Wednesday 1 September 2010

Inception

It is indeed an extraordinary film. It is brilliant, inspiring and without a doubt the movie of the year.


Nonetheless, it's not as novel as it seemed. Matrix talked about human brain as well. It displayed the virtual world of brain and the world of reality in a rather more striking manner. It was a huge success, in the light of building up morbid freaking-out gigantic castles that stores  human bodies. I did not like the movie at the first sight, yet its powerful aftermath is undeniable.

The tension between reality and imaginary world is the ever lasting struggle in history, well, precisely speaking, after psychology was created. When Plato indicated a world of ideas and a world of reality (which is therefore imperfect and not ideal), he  somehow described a world that links our world and reason  to the ideal world of the Creator. This is more than any human beings can ever imagine. This is a religious pursuit of something beyond our reason. Therefore, this imaginary world exists, not merely in our brain, but somewhere that is not conjectural as well.

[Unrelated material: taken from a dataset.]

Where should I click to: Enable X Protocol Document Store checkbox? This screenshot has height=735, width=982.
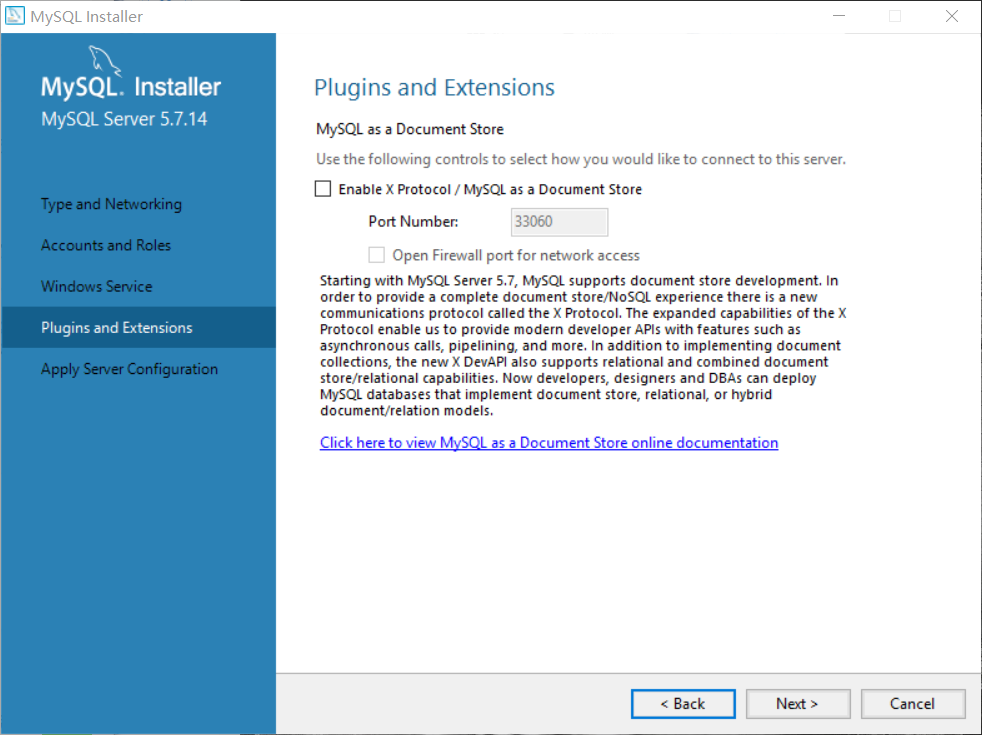(323, 188)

The invention of  psychology degrades the link of human being and the Creator into merely neurocyte work inside one's own brain. Either the reality or the imaginary world are brain work, hormone, chemistry,  stimulation and response. In this sense, everything could be, or, is unreal. This idea changes everything. Especially the nineteenth century, the great era of unparalleled success of the Industrial Revolution, this also changed people's understanding of themselves, the world as well as the universe. People's pride and confidence on reason of human being was so potent that the invention of psychology and the wholesale disbelief on religion was reasonably explained.

Anyway, get back to the film. Inception is about dreams and ideas, simple yet perplexing. Dream is part of the psychological subject matters, but the relations between dream, consciousness, subconsciousness, or psychoanalysis is definitely not my concern. Dream itself is the theme. Inception built a world of dreams which is so vicarious that it can be difficult to tell the difference. This is the point. When one feel comfortably numb in his own dream, sometimes it could be gradually problematic to 'walk away from it.'

A friend said Inception was very likely written by some on-drug screenwriter. It makes sense, totally.

Dream is as well the inception of the whole movie, it trigger the imagination on human brain, neuroscience, reality and illusion, and many more relating to the world we created, in real life or in our brain. Everything begins with the idea that, as said in the film, one's mind can be accessed through his dream. Therefore the ideas can be stolen, and then the 'mind-thieves' went deeper.

"What is the most resilient parasite? Bacteria? A virus? An intestinal worm? An idea. Resilient... highly contagious. Once an idea has taken hold of the brain it's almost impossible to eradicate. An idea that is fully formed - fully understood - that sticks; right in there somewhere."

Cobb, in Inception

In this sense, what effects one's mind and personality is no longer from outside while from within.  Once an idea is planted, it rooted, and will be extremely hard to be exterminated. This indicates how complex human brain can be, and how delicate an imaginary world can be created within one's mind. This also says how proud human beings can be. The Creator created the world in 7 days, and human beings create a timeless and space-less world that surmounts the real world.

Other than the perplexing structure of dream in a dream (and in another dream), the plot of Inception is actually quite simple, and brilliant. It established itself as a great classic that goes beyond the genre of action, sci-fi and drama. Brilliant indeed.